■ Task objective
The response must contain all of the entries, each one repeated exactly.

(Beginning of Material for this exercise)

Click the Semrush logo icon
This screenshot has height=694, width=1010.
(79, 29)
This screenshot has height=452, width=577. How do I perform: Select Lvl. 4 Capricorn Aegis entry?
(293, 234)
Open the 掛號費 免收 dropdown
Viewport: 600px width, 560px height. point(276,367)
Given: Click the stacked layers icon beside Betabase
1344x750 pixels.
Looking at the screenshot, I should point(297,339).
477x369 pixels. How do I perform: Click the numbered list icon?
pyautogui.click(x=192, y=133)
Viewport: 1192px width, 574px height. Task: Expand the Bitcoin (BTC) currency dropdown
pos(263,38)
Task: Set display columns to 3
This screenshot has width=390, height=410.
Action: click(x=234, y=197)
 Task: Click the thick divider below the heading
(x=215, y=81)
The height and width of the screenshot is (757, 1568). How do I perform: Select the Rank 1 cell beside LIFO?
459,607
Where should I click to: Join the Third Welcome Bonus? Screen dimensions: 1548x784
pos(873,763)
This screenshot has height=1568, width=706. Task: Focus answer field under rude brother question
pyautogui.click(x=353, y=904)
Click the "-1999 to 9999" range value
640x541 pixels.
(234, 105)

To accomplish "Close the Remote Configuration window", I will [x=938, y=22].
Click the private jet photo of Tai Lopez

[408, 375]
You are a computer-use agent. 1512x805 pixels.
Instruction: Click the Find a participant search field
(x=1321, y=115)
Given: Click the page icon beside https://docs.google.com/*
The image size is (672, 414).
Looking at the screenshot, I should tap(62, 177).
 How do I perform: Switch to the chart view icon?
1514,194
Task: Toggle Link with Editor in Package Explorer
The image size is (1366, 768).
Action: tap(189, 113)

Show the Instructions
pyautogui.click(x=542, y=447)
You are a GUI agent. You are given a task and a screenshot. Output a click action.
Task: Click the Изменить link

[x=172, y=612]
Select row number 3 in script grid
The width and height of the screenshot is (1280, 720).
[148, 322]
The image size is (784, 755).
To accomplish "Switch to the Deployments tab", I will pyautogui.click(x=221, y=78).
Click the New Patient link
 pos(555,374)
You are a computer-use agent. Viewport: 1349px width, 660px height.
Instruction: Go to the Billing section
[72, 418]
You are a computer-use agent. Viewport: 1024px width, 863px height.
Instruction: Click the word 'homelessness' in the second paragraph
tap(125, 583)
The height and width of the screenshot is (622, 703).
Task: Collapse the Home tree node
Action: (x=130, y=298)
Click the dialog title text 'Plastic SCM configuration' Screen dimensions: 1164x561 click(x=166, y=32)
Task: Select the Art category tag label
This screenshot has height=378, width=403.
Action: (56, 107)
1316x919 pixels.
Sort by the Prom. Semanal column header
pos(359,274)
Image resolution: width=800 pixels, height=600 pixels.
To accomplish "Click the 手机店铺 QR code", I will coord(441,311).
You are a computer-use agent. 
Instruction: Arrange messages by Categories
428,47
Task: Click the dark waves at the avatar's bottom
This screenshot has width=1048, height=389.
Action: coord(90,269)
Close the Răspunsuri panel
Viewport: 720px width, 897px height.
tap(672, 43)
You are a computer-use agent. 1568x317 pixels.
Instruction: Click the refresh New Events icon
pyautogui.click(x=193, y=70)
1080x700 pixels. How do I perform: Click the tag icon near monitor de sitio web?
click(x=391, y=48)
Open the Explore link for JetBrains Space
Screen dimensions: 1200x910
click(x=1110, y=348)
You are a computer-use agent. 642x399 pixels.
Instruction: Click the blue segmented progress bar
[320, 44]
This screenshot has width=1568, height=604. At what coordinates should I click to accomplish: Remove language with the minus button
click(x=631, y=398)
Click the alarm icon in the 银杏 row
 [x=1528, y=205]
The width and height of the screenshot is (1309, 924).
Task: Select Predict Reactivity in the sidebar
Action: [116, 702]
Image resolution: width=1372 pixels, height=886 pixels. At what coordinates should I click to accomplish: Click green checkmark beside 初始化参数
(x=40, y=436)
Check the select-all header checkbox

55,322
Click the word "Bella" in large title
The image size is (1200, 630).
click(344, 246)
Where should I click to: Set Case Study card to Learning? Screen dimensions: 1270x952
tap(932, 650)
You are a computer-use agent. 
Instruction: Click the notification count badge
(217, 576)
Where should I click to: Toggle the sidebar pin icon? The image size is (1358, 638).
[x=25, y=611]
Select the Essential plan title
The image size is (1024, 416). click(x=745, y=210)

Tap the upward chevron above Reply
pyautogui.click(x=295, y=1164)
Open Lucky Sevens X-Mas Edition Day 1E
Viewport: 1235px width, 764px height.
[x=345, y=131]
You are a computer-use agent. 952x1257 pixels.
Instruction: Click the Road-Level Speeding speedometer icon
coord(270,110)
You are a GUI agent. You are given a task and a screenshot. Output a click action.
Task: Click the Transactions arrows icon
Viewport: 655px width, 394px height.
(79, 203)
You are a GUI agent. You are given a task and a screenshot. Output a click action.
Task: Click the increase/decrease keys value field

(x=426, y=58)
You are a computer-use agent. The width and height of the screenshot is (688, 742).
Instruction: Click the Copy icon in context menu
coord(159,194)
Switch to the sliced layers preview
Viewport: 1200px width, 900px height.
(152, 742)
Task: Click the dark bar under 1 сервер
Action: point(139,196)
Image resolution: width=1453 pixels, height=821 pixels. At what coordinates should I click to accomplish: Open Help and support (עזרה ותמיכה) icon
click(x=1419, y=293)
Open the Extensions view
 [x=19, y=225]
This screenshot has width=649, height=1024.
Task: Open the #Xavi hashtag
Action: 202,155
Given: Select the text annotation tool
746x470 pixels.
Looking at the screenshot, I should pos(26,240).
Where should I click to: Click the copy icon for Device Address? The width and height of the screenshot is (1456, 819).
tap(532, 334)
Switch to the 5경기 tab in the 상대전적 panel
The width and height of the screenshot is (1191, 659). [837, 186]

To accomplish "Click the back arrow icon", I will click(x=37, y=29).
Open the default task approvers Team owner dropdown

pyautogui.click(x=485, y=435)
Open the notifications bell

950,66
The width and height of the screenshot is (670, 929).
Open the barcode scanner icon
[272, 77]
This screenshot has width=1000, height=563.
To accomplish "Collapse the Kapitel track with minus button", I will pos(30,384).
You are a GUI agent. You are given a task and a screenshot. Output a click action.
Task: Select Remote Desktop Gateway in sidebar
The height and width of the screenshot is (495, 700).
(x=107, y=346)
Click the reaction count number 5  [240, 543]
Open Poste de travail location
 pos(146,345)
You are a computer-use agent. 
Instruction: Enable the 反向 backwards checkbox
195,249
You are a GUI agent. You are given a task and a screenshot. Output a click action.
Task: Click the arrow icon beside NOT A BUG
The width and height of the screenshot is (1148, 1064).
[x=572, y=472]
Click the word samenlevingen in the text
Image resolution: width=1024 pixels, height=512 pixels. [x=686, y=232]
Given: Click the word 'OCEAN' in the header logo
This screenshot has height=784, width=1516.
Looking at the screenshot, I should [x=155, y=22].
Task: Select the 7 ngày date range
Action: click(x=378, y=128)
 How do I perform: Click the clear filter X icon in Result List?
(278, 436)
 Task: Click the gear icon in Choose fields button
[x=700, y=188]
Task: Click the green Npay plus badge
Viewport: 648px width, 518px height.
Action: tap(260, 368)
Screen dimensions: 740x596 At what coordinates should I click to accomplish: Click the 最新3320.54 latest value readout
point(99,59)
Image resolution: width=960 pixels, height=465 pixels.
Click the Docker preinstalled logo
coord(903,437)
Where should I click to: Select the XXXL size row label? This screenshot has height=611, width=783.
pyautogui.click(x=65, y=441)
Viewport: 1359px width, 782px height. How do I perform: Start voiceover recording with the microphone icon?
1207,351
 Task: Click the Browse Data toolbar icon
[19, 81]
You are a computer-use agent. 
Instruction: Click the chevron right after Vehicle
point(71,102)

(End of Material for this exercise)

■ Output for this task
Click the Semrush logo icon
This screenshot has height=694, width=1010.
(79, 29)
This screenshot has height=452, width=577. How do I perform: Select Lvl. 4 Capricorn Aegis entry?
(293, 234)
Open the 掛號費 免收 dropdown
Viewport: 600px width, 560px height. point(276,367)
Given: Click the stacked layers icon beside Betabase
1344x750 pixels.
Looking at the screenshot, I should point(297,339).
477x369 pixels. How do I perform: Click the numbered list icon?
pyautogui.click(x=192, y=133)
Viewport: 1192px width, 574px height. Task: Expand the Bitcoin (BTC) currency dropdown
pos(263,38)
Task: Set display columns to 3
This screenshot has width=390, height=410.
Action: click(x=234, y=197)
 Task: Click the thick divider below the heading
(x=215, y=81)
The height and width of the screenshot is (757, 1568). How do I perform: Select the Rank 1 cell beside LIFO?
459,607
Where should I click to: Join the Third Welcome Bonus? Screen dimensions: 1548x784
pos(873,763)
This screenshot has height=1568, width=706. Task: Focus answer field under rude brother question
pyautogui.click(x=353, y=904)
Click the "-1999 to 9999" range value
640x541 pixels.
(234, 105)

To accomplish "Close the Remote Configuration window", I will [x=938, y=22].
Click the private jet photo of Tai Lopez

[408, 375]
You are a computer-use agent. 1512x805 pixels.
Instruction: Click the Find a participant search field
(x=1321, y=115)
Given: Click the page icon beside https://docs.google.com/*
The image size is (672, 414).
Looking at the screenshot, I should tap(62, 177).
 How do I perform: Switch to the chart view icon?
1514,194
Task: Toggle Link with Editor in Package Explorer
The image size is (1366, 768).
Action: tap(189, 113)

Show the Instructions
pyautogui.click(x=542, y=447)
You are a GUI agent. You are given a task and a screenshot. Output a click action.
Task: Click the Изменить link

[x=172, y=612]
Select row number 3 in script grid
The width and height of the screenshot is (1280, 720).
[148, 322]
The image size is (784, 755).
To accomplish "Switch to the Deployments tab", I will pyautogui.click(x=221, y=78).
Click the New Patient link
 pos(555,374)
You are a computer-use agent. Viewport: 1349px width, 660px height.
Instruction: Go to the Billing section
[72, 418]
You are a computer-use agent. Viewport: 1024px width, 863px height.
Instruction: Click the word 'homelessness' in the second paragraph
tap(125, 583)
The height and width of the screenshot is (622, 703).
Task: Collapse the Home tree node
Action: (x=130, y=298)
Click the dialog title text 'Plastic SCM configuration' Screen dimensions: 1164x561 click(x=166, y=32)
Task: Select the Art category tag label
This screenshot has height=378, width=403.
Action: (56, 107)
1316x919 pixels.
Sort by the Prom. Semanal column header
pos(359,274)
Image resolution: width=800 pixels, height=600 pixels.
To accomplish "Click the 手机店铺 QR code", I will coord(441,311).
You are a computer-use agent. 
Instruction: Arrange messages by Categories
428,47
Task: Click the dark waves at the avatar's bottom
This screenshot has width=1048, height=389.
Action: coord(90,269)
Close the Răspunsuri panel
Viewport: 720px width, 897px height.
tap(672, 43)
You are a computer-use agent. 1568x317 pixels.
Instruction: Click the refresh New Events icon
pyautogui.click(x=193, y=70)
1080x700 pixels. How do I perform: Click the tag icon near monitor de sitio web?
click(x=391, y=48)
Open the Explore link for JetBrains Space
Screen dimensions: 1200x910
click(x=1110, y=348)
You are a computer-use agent. 642x399 pixels.
Instruction: Click the blue segmented progress bar
[320, 44]
This screenshot has width=1568, height=604. At what coordinates should I click to accomplish: Remove language with the minus button
click(x=631, y=398)
Click the alarm icon in the 银杏 row
 [x=1528, y=205]
The width and height of the screenshot is (1309, 924).
Task: Select Predict Reactivity in the sidebar
Action: [116, 702]
Image resolution: width=1372 pixels, height=886 pixels. At what coordinates should I click to accomplish: Click green checkmark beside 初始化参数
(x=40, y=436)
Check the select-all header checkbox

55,322
Click the word "Bella" in large title
The image size is (1200, 630).
click(344, 246)
Where should I click to: Set Case Study card to Learning? Screen dimensions: 1270x952
tap(932, 650)
You are a computer-use agent. 
Instruction: Click the notification count badge
(217, 576)
Where should I click to: Toggle the sidebar pin icon? The image size is (1358, 638).
[x=25, y=611]
Select the Essential plan title
The image size is (1024, 416). click(x=745, y=210)

Tap the upward chevron above Reply
pyautogui.click(x=295, y=1164)
Open Lucky Sevens X-Mas Edition Day 1E
Viewport: 1235px width, 764px height.
[x=345, y=131]
You are a computer-use agent. 952x1257 pixels.
Instruction: Click the Road-Level Speeding speedometer icon
coord(270,110)
You are a GUI agent. You are given a task and a screenshot. Output a click action.
Task: Click the Transactions arrows icon
Viewport: 655px width, 394px height.
(79, 203)
You are a GUI agent. You are given a task and a screenshot. Output a click action.
Task: Click the increase/decrease keys value field

(x=426, y=58)
You are a computer-use agent. The width and height of the screenshot is (688, 742).
Instruction: Click the Copy icon in context menu
coord(159,194)
Switch to the sliced layers preview
Viewport: 1200px width, 900px height.
(152, 742)
Task: Click the dark bar under 1 сервер
Action: point(139,196)
Image resolution: width=1453 pixels, height=821 pixels. At what coordinates should I click to accomplish: Open Help and support (עזרה ותמיכה) icon
click(x=1419, y=293)
Open the Extensions view
 [x=19, y=225]
This screenshot has width=649, height=1024.
Task: Open the #Xavi hashtag
Action: 202,155
Given: Select the text annotation tool
746x470 pixels.
Looking at the screenshot, I should pos(26,240).
Where should I click to: Click the copy icon for Device Address? The width and height of the screenshot is (1456, 819).
tap(532, 334)
Switch to the 5경기 tab in the 상대전적 panel
The width and height of the screenshot is (1191, 659). [837, 186]

To accomplish "Click the back arrow icon", I will click(x=37, y=29).
Open the default task approvers Team owner dropdown

pyautogui.click(x=485, y=435)
Open the notifications bell

950,66
The width and height of the screenshot is (670, 929).
Open the barcode scanner icon
[272, 77]
This screenshot has width=1000, height=563.
To accomplish "Collapse the Kapitel track with minus button", I will pos(30,384).
You are a GUI agent. You are given a task and a screenshot. Output a click action.
Task: Select Remote Desktop Gateway in sidebar
The height and width of the screenshot is (495, 700).
(x=107, y=346)
Click the reaction count number 5  [240, 543]
Open Poste de travail location
 pos(146,345)
You are a computer-use agent. 
Instruction: Enable the 反向 backwards checkbox
195,249
You are a GUI agent. You are given a task and a screenshot. Output a click action.
Task: Click the arrow icon beside NOT A BUG
The width and height of the screenshot is (1148, 1064).
[x=572, y=472]
Click the word samenlevingen in the text
Image resolution: width=1024 pixels, height=512 pixels. [x=686, y=232]
Given: Click the word 'OCEAN' in the header logo
This screenshot has height=784, width=1516.
Looking at the screenshot, I should [x=155, y=22].
Task: Select the 7 ngày date range
Action: click(x=378, y=128)
 How do I perform: Click the clear filter X icon in Result List?
(278, 436)
 Task: Click the gear icon in Choose fields button
[x=700, y=188]
Task: Click the green Npay plus badge
Viewport: 648px width, 518px height.
Action: tap(260, 368)
Screen dimensions: 740x596 At what coordinates should I click to accomplish: Click the 最新3320.54 latest value readout
point(99,59)
Image resolution: width=960 pixels, height=465 pixels.
Click the Docker preinstalled logo
coord(903,437)
Where should I click to: Select the XXXL size row label? This screenshot has height=611, width=783.
pyautogui.click(x=65, y=441)
Viewport: 1359px width, 782px height. How do I perform: Start voiceover recording with the microphone icon?
1207,351
 Task: Click the Browse Data toolbar icon
[19, 81]
You are a computer-use agent. 
Instruction: Click the chevron right after Vehicle
point(71,102)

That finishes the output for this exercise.